[Assignment] Please copy each line below that contains the word "arrow".

[Dataset content]

* * * * * * * * *

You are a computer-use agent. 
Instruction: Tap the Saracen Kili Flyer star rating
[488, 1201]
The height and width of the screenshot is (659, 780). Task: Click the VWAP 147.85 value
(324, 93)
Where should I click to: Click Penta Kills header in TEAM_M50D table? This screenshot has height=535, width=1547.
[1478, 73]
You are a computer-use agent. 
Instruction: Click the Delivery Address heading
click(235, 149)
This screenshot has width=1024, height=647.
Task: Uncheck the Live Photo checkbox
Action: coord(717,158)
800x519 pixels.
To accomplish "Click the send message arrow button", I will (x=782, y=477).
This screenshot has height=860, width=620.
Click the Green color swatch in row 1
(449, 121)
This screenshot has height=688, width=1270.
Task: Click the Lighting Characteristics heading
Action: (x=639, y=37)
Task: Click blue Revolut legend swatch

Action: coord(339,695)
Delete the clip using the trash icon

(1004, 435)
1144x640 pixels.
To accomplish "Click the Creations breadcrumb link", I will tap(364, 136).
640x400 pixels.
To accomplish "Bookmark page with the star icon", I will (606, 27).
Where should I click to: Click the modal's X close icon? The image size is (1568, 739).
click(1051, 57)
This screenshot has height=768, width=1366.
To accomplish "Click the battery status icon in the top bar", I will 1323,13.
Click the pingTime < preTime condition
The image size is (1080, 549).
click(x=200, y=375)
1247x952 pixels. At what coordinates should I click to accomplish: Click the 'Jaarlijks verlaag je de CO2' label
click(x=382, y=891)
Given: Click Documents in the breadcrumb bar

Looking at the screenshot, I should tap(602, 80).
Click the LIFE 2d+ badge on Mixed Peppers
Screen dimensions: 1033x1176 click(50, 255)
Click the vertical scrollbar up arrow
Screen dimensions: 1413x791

* * * * * * * * *

[Result for this task]
To accomplish "Click the send message arrow button", I will (x=782, y=477).
Click the vertical scrollbar up arrow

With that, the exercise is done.